==== Information given

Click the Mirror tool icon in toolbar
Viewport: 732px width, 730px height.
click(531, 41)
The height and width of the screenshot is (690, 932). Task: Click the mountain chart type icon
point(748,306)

========
==== Information given

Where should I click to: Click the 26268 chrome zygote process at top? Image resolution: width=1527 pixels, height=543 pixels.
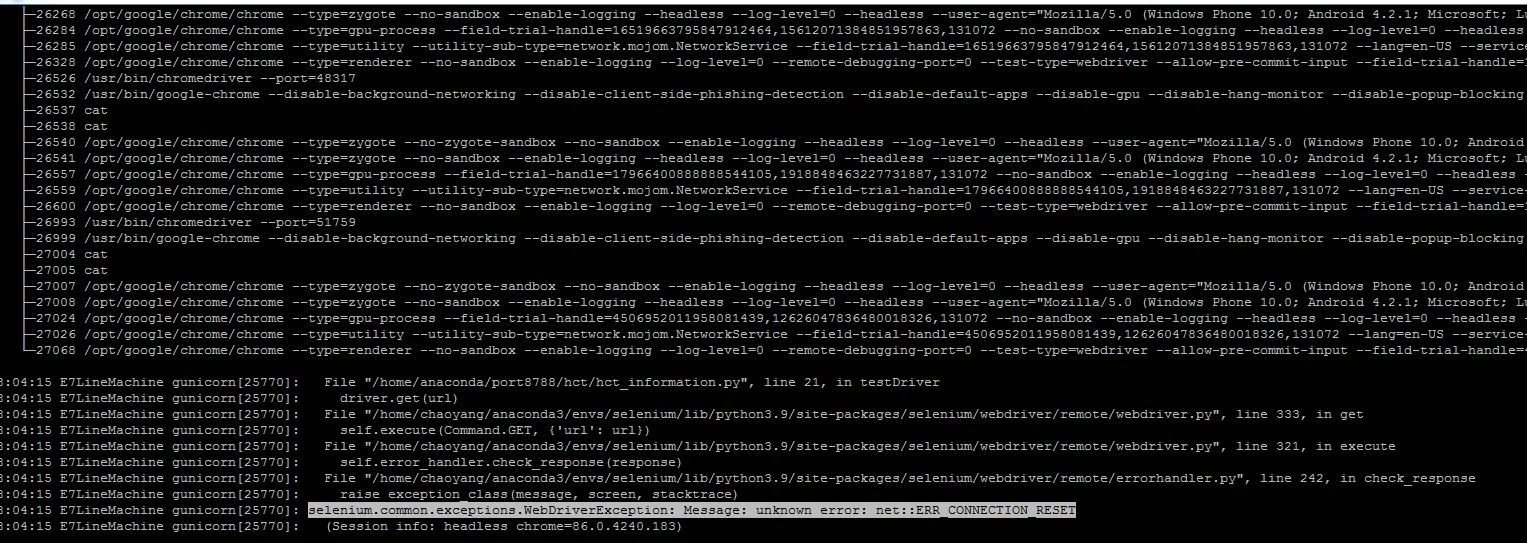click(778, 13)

========
==== Information given

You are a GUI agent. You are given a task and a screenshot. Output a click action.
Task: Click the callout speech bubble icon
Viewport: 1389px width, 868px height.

========

● **Task objective**
Produce only the lines from the line containing "Task: Click the callout speech bubble icon" through the line containing "Viewport: 1389px width, 868px height.", inclusive of both, exactly as they stand in the entries above.

● **Task response**
Task: Click the callout speech bubble icon
Viewport: 1389px width, 868px height.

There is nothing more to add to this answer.